Demons on airplanes. Democrats deleting God. Courtroom prayer by judges. Bible classes in public schools. We talk about all of this, and more, plus Icelandic and other international humanists, on today’s show. After FFRF Attorney Sam Grover describes our newest lawsuit, challenging a proselytizing judge in Texas, we talk with Mark Dann, FFRF’s new Director of Governmental Affairs, a full-time D.C. lobbyist, about how to raise the national profile of freethinkers and the Freedom From Religion Foundation in order to promote secular legislation that honors the separation of state and church.
What does the bible really say about abortion? Annie Laurie Gaylor and FFRF attorney Liz Cavell answer that question. Then, on the first anniversary of the successful May 2018 referendum to overturn Ireland’s constitutional ban on abortion, we talk on the phone from Dublin with feminist and LGBTQ activist Ailbhe Smyth, one of the main organizers of Together For Yes, which successfully campaigned to repeal the Irish Eighth Amendment.

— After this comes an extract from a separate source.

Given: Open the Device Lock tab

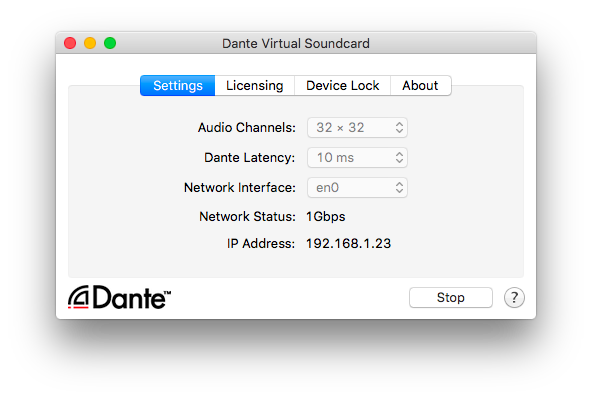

This week, we talk about the Religious Right assault on abortion rights, and what we can do about it. After hearing a hilarious “Practicing Atheist” monologue by Irish comedian Dave Allen, we talk on the phone from Mumbai, India, with Irfan Engineer, director of the Centre for the Study of Society and Secularism, about the disappointing results of the recent national election in India, bringing Hindu nationalist Narendra Modi back into power on May 23.
The Alabama abortion bill, motivated by religious dogma, is in the news this week. FFRF’s legal fellow Chris Line tells us about a state/church victory in Pennsylvania stopping “God Bless America” broadcast in a public school, and about a Texas county that displays Christian crosses on its courthouse. Then we speak with author, activist and award-winning journalist Janet Heimlich, founder of Child-Friendly Faith and co-host of the “Parenting Beyond Belief” podcast, about her book Breaking Their Will: Shedding Light on Religious Child Maltreatment, and about the “horrific” abuse at a Christian Texas ranch for at-risk children occurring over many decades.
What happened in Poland could happen here. Christian Nationalists are proposing and passing laws to outlaw abortion in many states. We listen to part of Georgia State Sen. Jen Jordan’s impassioned remarks in opposition to the fetal-heartbeat bill, and Governor Brian Kemp’s anti-choice remarks when he signed the bill into law. After hearing the 1941 song “One Life To Live,” written by freethinking songwriters Kurt Weill and Ira Gershwin, we talk with constitutional attorney Andrew Seidel, who is FFRF’s Director of Strategic Response, about his new book The Founding Myth: Why Christian Nationalism is Un-American.
We analyze President Trump’s Christian nationalist remarks during the unconstitutional National Day of Prayer kickoff. After applauding Kansas for protecting women’s right to abortion, we hear Pete Seeger’s irreverent take on the song “Gimme That Old Time Religion.” Then we talk with U.K. journalist Nandini Archer, who worked on Open Democracy’s recent eye-opening report: “Revealed: Trump-linked U.S. Christian ‘fundamentalists’ pour millions of ‘dark money’ into Europe, boosting the far right.”